- Problem to work on -
Your answer should contain every line of the records, transcribed word for word.

- Data supplied -
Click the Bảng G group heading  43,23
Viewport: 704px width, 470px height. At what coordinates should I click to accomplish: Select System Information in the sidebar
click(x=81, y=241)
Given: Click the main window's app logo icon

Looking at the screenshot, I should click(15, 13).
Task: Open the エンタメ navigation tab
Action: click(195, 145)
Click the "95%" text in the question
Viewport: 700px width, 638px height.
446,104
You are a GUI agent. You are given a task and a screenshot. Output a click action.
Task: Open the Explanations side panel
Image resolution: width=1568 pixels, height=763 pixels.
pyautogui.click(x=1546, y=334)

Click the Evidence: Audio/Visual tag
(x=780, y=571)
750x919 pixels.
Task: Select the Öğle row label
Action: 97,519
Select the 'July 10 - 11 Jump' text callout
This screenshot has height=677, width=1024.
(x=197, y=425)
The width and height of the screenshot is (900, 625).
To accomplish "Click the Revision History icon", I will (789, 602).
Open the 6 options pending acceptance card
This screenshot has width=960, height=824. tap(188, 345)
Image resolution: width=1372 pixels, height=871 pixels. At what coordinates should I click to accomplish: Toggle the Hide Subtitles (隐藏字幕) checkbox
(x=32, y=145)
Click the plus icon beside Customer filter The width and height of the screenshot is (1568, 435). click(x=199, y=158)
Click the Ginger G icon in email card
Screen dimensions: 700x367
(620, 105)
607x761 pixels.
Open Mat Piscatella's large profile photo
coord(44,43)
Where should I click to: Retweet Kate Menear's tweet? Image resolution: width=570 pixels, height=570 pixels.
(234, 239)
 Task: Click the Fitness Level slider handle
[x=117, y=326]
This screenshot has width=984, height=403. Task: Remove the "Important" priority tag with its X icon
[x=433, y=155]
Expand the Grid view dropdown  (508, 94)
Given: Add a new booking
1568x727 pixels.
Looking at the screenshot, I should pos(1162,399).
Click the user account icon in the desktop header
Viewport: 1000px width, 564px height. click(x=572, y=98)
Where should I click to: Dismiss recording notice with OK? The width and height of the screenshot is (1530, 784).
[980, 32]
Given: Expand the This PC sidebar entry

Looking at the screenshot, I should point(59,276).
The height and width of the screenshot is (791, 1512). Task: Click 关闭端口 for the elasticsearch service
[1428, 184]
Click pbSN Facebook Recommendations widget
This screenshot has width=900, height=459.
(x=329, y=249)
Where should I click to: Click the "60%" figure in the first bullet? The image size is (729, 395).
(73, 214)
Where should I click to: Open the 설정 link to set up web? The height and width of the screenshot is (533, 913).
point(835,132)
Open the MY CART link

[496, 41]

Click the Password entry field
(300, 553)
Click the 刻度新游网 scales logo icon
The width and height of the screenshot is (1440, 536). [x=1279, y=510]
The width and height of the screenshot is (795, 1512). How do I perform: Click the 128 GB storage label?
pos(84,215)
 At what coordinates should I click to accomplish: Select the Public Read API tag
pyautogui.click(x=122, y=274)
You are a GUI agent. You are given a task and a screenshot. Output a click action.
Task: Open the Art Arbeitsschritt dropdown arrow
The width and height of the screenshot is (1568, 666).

- Response -
Click the Bảng G group heading  43,23
Viewport: 704px width, 470px height. At what coordinates should I click to accomplish: Select System Information in the sidebar
click(x=81, y=241)
Given: Click the main window's app logo icon

Looking at the screenshot, I should click(15, 13).
Task: Open the エンタメ navigation tab
Action: click(195, 145)
Click the "95%" text in the question
Viewport: 700px width, 638px height.
446,104
You are a GUI agent. You are given a task and a screenshot. Output a click action.
Task: Open the Explanations side panel
Image resolution: width=1568 pixels, height=763 pixels.
pyautogui.click(x=1546, y=334)

Click the Evidence: Audio/Visual tag
(x=780, y=571)
750x919 pixels.
Task: Select the Öğle row label
Action: 97,519
Select the 'July 10 - 11 Jump' text callout
This screenshot has height=677, width=1024.
(x=197, y=425)
The width and height of the screenshot is (900, 625).
To accomplish "Click the Revision History icon", I will (789, 602).
Open the 6 options pending acceptance card
This screenshot has width=960, height=824. tap(188, 345)
Image resolution: width=1372 pixels, height=871 pixels. At what coordinates should I click to accomplish: Toggle the Hide Subtitles (隐藏字幕) checkbox
(x=32, y=145)
Click the plus icon beside Customer filter The width and height of the screenshot is (1568, 435). click(x=199, y=158)
Click the Ginger G icon in email card
Screen dimensions: 700x367
(620, 105)
607x761 pixels.
Open Mat Piscatella's large profile photo
coord(44,43)
Where should I click to: Retweet Kate Menear's tweet? Image resolution: width=570 pixels, height=570 pixels.
(234, 239)
 Task: Click the Fitness Level slider handle
[x=117, y=326]
This screenshot has width=984, height=403. Task: Remove the "Important" priority tag with its X icon
[x=433, y=155]
Expand the Grid view dropdown  (508, 94)
Given: Add a new booking
1568x727 pixels.
Looking at the screenshot, I should pos(1162,399).
Click the user account icon in the desktop header
Viewport: 1000px width, 564px height. click(x=572, y=98)
Where should I click to: Dismiss recording notice with OK? The width and height of the screenshot is (1530, 784).
[980, 32]
Given: Expand the This PC sidebar entry

Looking at the screenshot, I should point(59,276).
The height and width of the screenshot is (791, 1512). Task: Click 关闭端口 for the elasticsearch service
[1428, 184]
Click pbSN Facebook Recommendations widget
This screenshot has width=900, height=459.
(x=329, y=249)
Where should I click to: Click the "60%" figure in the first bullet? The image size is (729, 395).
(73, 214)
Where should I click to: Open the 설정 link to set up web? The height and width of the screenshot is (533, 913).
point(835,132)
Open the MY CART link

[496, 41]

Click the Password entry field
(300, 553)
Click the 刻度新游网 scales logo icon
The width and height of the screenshot is (1440, 536). [x=1279, y=510]
The width and height of the screenshot is (795, 1512). How do I perform: Click the 128 GB storage label?
pos(84,215)
 At what coordinates should I click to accomplish: Select the Public Read API tag
pyautogui.click(x=122, y=274)
You are a GUI agent. You are given a task and a screenshot. Output a click action.
Task: Open the Art Arbeitsschritt dropdown arrow
The width and height of the screenshot is (1568, 666).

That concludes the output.